[Start PASSAGE PROVIDED]

Wayne Newton's Animals Sold for Peanuts, Headed for Oregon

Newton's penguins, sloths, headed for Oregon wildlife center.

ByABC News
March 13, 2013, 8:27 PM

March 14, 2013 — -- What am I bid for a used penguin? A distressed two-fingered sloth? How about 150 lovebirds having second thoughts?

In Nevada this week, a bankruptcy court judge approved the sale of 280 exotic animals -- part of a collection originally assembled by entertainment legend Wayne Newton -- to an Oregon wildlife center for $27,300, according to the Las Vegas Review-Journal.

The price -- less than $100 per critter -- represents a decline in the value of exotic animals, generally, say experts.

The seller, CSD LLC, owns Newton's Casa de Shenandoah estate outside Las Vegas.

Jasmine Bigbee, manager of the estate's wildlife center, said in bankruptcy court papers that the current market for exotic animals is "saturated." There's an oversupply, she said, in relation to the number of facilities licensed to care for them.

Example: penguins.

[End PASSAGE PROVIDED]
[Start DATA PROVIDED]

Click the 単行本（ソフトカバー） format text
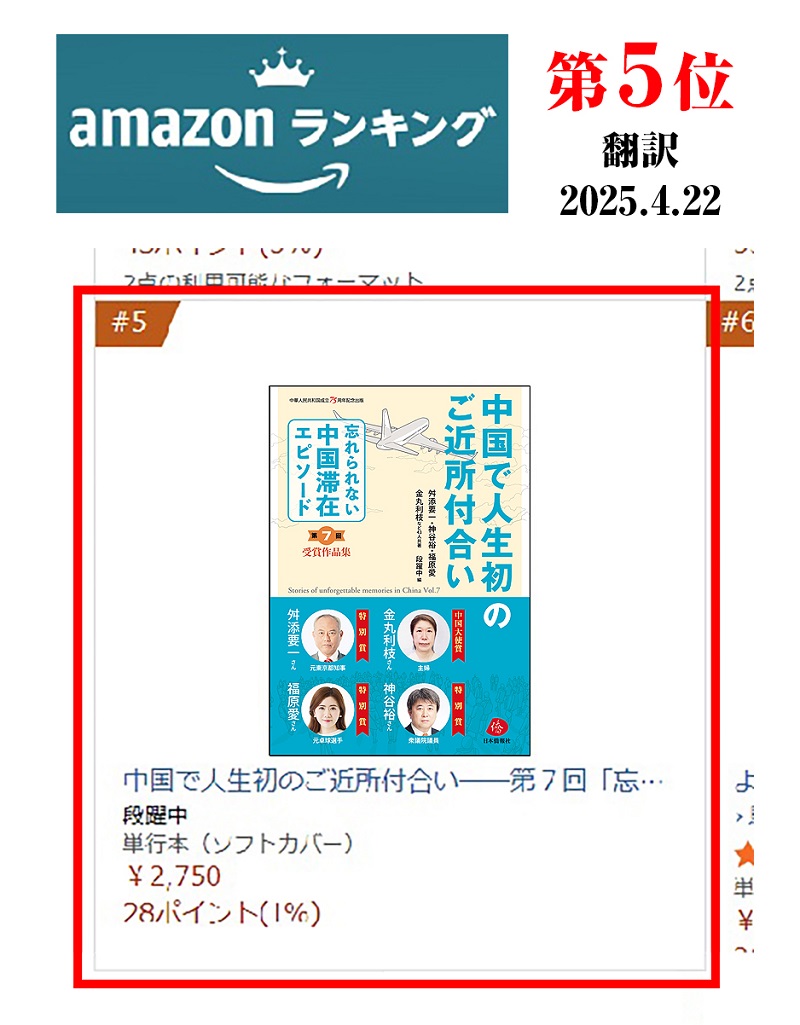 [238, 844]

[End DATA PROVIDED]

_REQUIREMENT_: Please state the price at which the 280 exotic animals were sold to the Oregon wildlife center, according to the article on the Wayne Newton animal sale. The data is separate from the article on the Wayne Newton animal sale.

_TASK SOLUTION_: $27,300